Tarım GFE’de yüksek fiyat artışlarının yaşandığı ürünler

TÜİK GFE’de 20 ürün kapsanıyor. Temmuz 2024-2025 döneminde fiya­tı ortalama artışın (yüzde 34,2) üzerin­de artan 11 ürün var. Bunların 4’ünde yıl­lık enflasyon oranı ortalamaya çok yakın. Bu ürünleri bir yana bırakırsak yüksek fi­yat artışlarının görüldüğü 7 ürün kalıyor. Bunlar yıllık fiyat artış oranlarıyla Gübre ve toprak geliştiriciler (yüzde 50,2), düz gübreler (yüzde 58,3), bileşik gübreler (yüzde 40,2), veteriner harcamaları (yüz­de 63,5), hayvan yemi (yüzde 37,1), kaba yemler (yüzde 36,1), kesif yemler (yüzde 37,5).

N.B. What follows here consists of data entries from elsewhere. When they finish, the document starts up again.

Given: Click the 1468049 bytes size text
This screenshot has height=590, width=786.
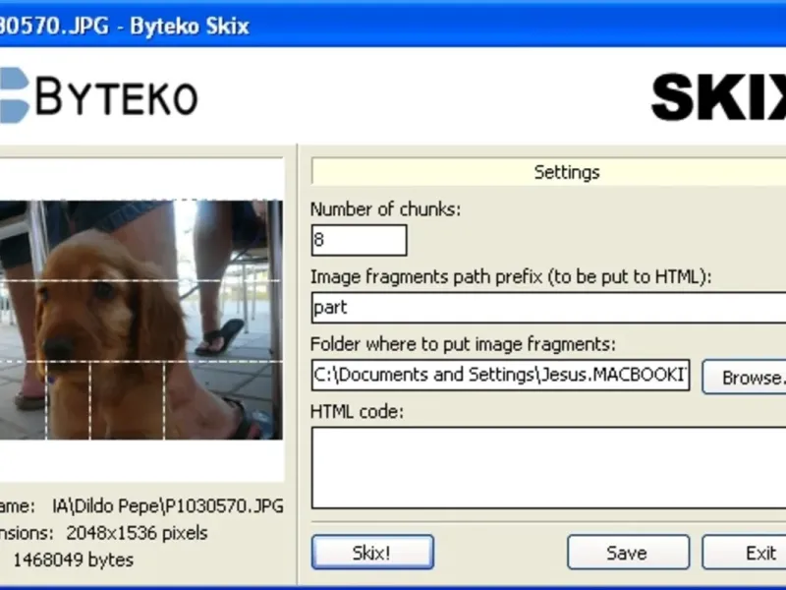Looking at the screenshot, I should point(73,560).
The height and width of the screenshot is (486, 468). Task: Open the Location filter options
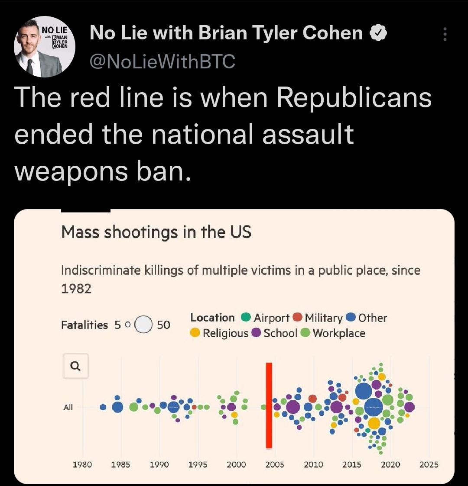(x=212, y=318)
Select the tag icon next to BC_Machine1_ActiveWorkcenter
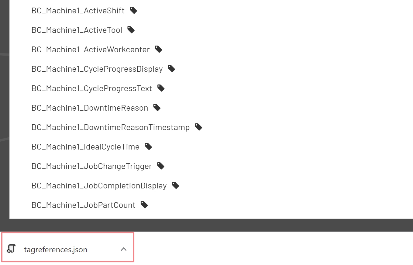Image resolution: width=413 pixels, height=265 pixels. tap(158, 49)
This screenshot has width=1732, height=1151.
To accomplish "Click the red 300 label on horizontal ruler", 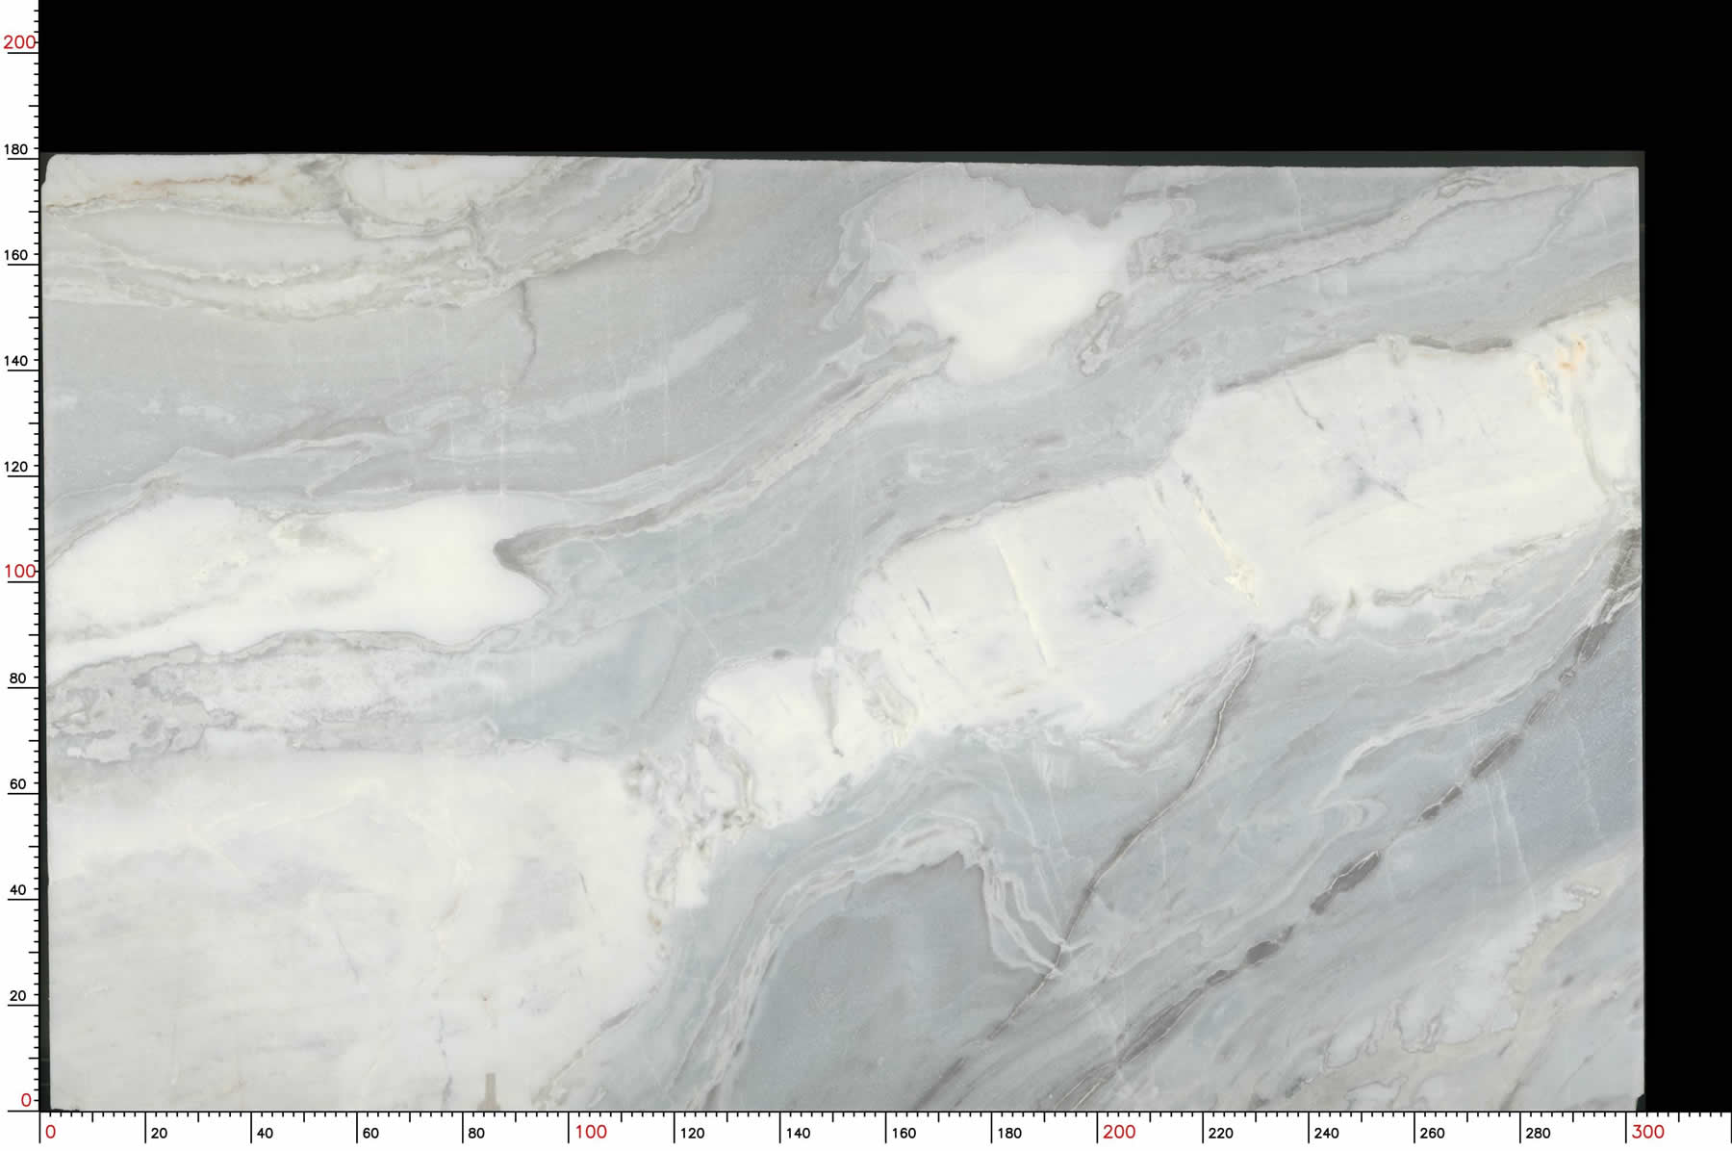I will coord(1647,1132).
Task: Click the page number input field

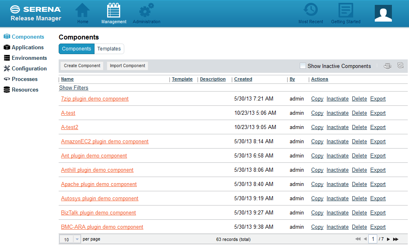Action: pyautogui.click(x=372, y=239)
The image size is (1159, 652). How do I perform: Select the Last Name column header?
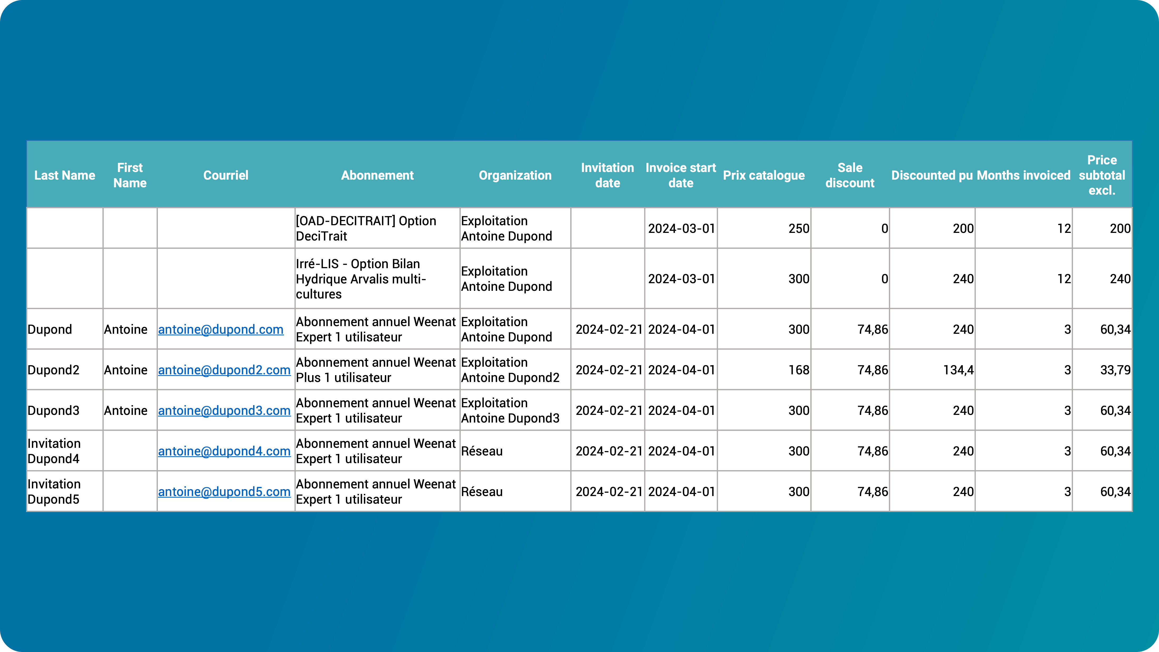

Birim maliyette büyük bir paya sahip olmadığını tahmin ettiğim veteriner har­camalarını bir yana bırakırsak en yük­sek artışlar toprağın verimliliğini artırı­cı gübre cinsinden 3 üründe görülüyor. Çiftçilerin girdi fiyatlarından yakınırken ilk sıraya gübreyi yerleştirmeleri bu ka­lemde ciddi maliyet sorunu olduğunu te­yit ediyor. Açıkçası gübre sanayinin han­gi gerekçe ya da nedenle ortalamanın çok üzerinde fiyat artışlarına gittiklerini bil­miyorum. Özellikle ithal kimyasal ürün­lerin fiyatları TL’nin değerlenmesi ile baskı altında tutulduğu bir dönemde bu durumu dikkat çekici buluyorum. Fiyat artışlarının ortalamanın 2-3 yüzde puan kadar üzerinde olduğu diğer 3 ürün hay­van yemleri. Çiftçilerin girdi maliyetle­rinde bu ürünü gübreden sonra ikinci sı­raya koymaları şaşırtıcı değil.

Sonuç olarak enflasyonla mücadelede hedeflenen sonuca (yüzde 10’un altı) par­lamento ve başkanlık seçimlerinin baskı­sı başlamadan önce varılabilmesi için gı­da fiyatlarında enflasyonun kontrol altı­na alınması bunun içinde tarımda girdi enflasyonunu yükselten ürünleri imal eden firmalara fiyat artışlarının neden­lerini keşfetmek için yakından bakılma­sı gerekiyor.